++++ Testo di partenza
Lodoli si lamenta della sparizione della cultura umanistica, ma anche la cultura scientifica non si sente tanto bene. Se i giovani annoiati da Leopardi o da Debussy si dedicassero al calcolo algebrico, alla meccanica quantistica o alla genetica, potremmo anche considerarla una svolta culturale di un certo rilievo. Ma non sembra sia proprio così. Caro Lodoli, non è che la cultura umanistica e la cultura scientifica abbiano fatto il loro tempo. Sono le sole forme di cultura che conosciamo e se fossimo saggi faremmo bene a tenercele strette. La crisi che sta attraversando il nostro Paese è anche e soprattutto una crisi che deriva dai nostri enormi deficit culturali. Non è che i giovani del venturo post – umanesimo, che Lodoli descrive con un po’ d’invidia e d’ammirazione, abbiano accesso a qualche inusitata forma di conoscenza, a dimensioni della logica o dell’espressione proibite a noi grevi gutemberghiani, a nuove manifestazioni culturali di cervelli mutanti che si stanno evolvendo tra gli ipertesti o nei social network. No, non sono mirabolanti creature del futuro, sono solo il frutto della nostra collettiva arretratezza, della nostra miseria culturale, di quella nostra beata presunzione per cui possiamo anche sentirci poveri, ma non riusciamo proprio a sentirci ignoranti. Anzi, non solo non siamo ignoranti, siamo i più furbi di tutti.
++++++++
++++ Dati forniti
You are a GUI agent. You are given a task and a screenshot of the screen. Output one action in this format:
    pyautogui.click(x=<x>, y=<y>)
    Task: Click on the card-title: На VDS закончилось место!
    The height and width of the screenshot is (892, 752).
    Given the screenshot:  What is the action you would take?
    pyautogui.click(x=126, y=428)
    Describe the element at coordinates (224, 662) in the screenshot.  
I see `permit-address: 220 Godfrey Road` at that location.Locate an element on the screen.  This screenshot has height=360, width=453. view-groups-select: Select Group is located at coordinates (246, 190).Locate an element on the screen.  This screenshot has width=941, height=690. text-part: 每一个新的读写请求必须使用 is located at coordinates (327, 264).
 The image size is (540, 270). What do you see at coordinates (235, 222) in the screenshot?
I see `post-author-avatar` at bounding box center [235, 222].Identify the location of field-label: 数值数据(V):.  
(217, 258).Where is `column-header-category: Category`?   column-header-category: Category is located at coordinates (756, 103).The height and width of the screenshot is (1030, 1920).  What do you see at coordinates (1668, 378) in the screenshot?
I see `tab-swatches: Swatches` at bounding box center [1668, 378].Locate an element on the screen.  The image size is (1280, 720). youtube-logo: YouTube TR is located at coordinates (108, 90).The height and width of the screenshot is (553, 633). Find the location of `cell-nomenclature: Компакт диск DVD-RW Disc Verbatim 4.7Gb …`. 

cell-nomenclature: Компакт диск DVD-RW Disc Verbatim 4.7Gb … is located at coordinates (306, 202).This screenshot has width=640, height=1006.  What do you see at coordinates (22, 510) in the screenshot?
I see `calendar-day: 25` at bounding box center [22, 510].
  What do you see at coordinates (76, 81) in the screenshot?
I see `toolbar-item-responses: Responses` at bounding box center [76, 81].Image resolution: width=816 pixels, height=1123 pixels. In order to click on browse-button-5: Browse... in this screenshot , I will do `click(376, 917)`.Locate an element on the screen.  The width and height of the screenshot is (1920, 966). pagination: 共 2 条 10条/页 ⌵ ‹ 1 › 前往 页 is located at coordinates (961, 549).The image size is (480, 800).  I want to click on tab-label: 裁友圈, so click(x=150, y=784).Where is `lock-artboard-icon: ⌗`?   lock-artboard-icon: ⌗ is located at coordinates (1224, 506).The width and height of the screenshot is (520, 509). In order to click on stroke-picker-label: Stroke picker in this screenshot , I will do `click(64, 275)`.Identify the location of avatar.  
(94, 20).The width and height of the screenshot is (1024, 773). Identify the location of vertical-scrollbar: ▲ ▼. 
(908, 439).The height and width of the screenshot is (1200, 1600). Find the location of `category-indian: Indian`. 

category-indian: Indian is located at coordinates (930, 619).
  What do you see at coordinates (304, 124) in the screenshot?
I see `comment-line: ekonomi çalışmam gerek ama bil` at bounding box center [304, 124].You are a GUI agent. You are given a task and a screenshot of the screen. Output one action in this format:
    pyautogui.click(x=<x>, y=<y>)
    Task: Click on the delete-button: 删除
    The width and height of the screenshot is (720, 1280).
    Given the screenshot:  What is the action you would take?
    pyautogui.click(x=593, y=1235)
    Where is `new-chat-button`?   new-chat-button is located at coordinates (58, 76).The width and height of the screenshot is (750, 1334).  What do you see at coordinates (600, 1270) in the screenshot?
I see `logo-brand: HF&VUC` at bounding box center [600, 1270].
++++++++
**Consegne**
A) Elenca le discipline scientifiche che il testo di partenza sulla cultura nomina come possibili occupazioni dei giovani annoiati da Leopardi o da Debussy.
B) Prosegui il testo di partenza sulla cultura umanistica e scientifica, riprendendo subito dopo la sua ultima frase.

**Risposte**
A) Calcolo algebrico, meccanica quantistica, genetica.

B)
 
01/11/2012
03/10/2014 (rev.)
                                                                             Giuseppe Rinaldi
 
 
NOTE
[1] Cfr. Marco Lodoli, Addio cultura umanista. Per i ragazzi non ha senso, su La Repubblica del 31/10/2012.
[2] Evans, Mariah D. R. & Kelley, Jonathan & Sikora, Joanna & Al., Family scholarly culture and educational success. Books and schooling in 27 nations, in Research in Social Stratification and Mobility, 28 (2), 2010. Pp. 171-197.
[3] Sarebbe affascinante cimentarsi nell’ideare una biblioteca minima di 500 titoli essenziali della nostra cultura da salvare e da trasmettere alle future generazioni.
[4] Cfr. Rinaldi, Giuseppe (a cura di), Giovani e cultura civica. Indagine con gli studenti diplomandi di Alessandria, Guerini e Associati, Milano, 2012.
[5] Cfr. De Mauro, Tullio, La cultura degli Italiani (a cura di Francesco Erbani), Laterza, Bari, 2010.
[6] Su questo tema si veda il sempre attuale Bourdieu, Pierre, La distinction, Les Éditions de Minuit, Paris, 1979. Tr. it.: La distinzione. Critica sociale del gusto, Il Mulino, Bologna, 1983.